Владимир Злобин, писатель. Новосибирск.

 

ВЕСЕЛЫЕ БРАТЬЯ НИКОЛАЯ ГУМИЛЕВА

 

Если Гумилев — то герой, покоренные континенты, два георгиевских креста и особое рыцарское безразличие к действительности, когда папироска перед расстрелом и тоненький фрак на балу в замерзающем Петрограде. Весь гумилевский миф — о презрении обстоятельств, о том, что через судьбу можно прорубиться, как сквозь джунгли.

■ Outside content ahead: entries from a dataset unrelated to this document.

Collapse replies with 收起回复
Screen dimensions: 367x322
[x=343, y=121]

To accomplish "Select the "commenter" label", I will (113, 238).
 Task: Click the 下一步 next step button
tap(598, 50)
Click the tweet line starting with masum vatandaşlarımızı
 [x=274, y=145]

И потому чем-то странным, невероятным даже выглядит поздняя (1918) гумилевская повесть «Веселые братья». Она слабо связана не только с творчеством поэта, но и с мифом о нем, неожиданно увлекая Гумилева не в Африку, а в сердце России, в пермскую лесную Сахару, куда с томиком Ницше отправляется этнограф Мезенцев. Исследователь сталкивается с сектой веселых братьев, перед которой бессилен даже постигнутый Мезенцевым «психоанализ». Братья хотят «скомпрометировать всю европейскую науку», тем самым остановив ее попытки развенчать Бога. Избы, голуби, «старообрядческие гимны», темные медведистые мужики-алхимики, бродяжничество, дьявольская литургия в молотильном сарае, тайные писания — образы «Веселых братьев» можно связать разве что с несколькими гумилевскими стихотворениями («Мужик», «Змей», «Старые усадьбы»).

Тем не менее «Веселые братья» не случайный опыт, а попытка Гумилева войти в английскую (европейскую) литературу. Повесть писалась и переводилась в Лондоне, отсюда такое странное для русскоязычных начало, как  «В Восточной России», но вполне понятный ориенталистский зачин «In eastern Russia…»

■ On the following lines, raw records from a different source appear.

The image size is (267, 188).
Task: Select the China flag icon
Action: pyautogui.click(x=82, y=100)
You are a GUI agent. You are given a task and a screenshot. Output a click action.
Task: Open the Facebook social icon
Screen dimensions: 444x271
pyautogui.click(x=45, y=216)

Хотя удивляют «Веселые братья» не деталями, а замыслом. Смесь китежского утопизма, радикальных старообрядческих толков, гущи народной и народной же веры, сдобренной чем-то европейским… На ум сразу приходит «Серебряный голубь» Белого, что-нибудь из Клюева и даже «Пламень» Пимена Карпова — модная тогда пляска модернистского хлыстовства. Примерить это к аристократическому Гумилеву, если и играющему, то в Европу, попросту странно. Кто-кто, но не «конкистадор в панцире железном».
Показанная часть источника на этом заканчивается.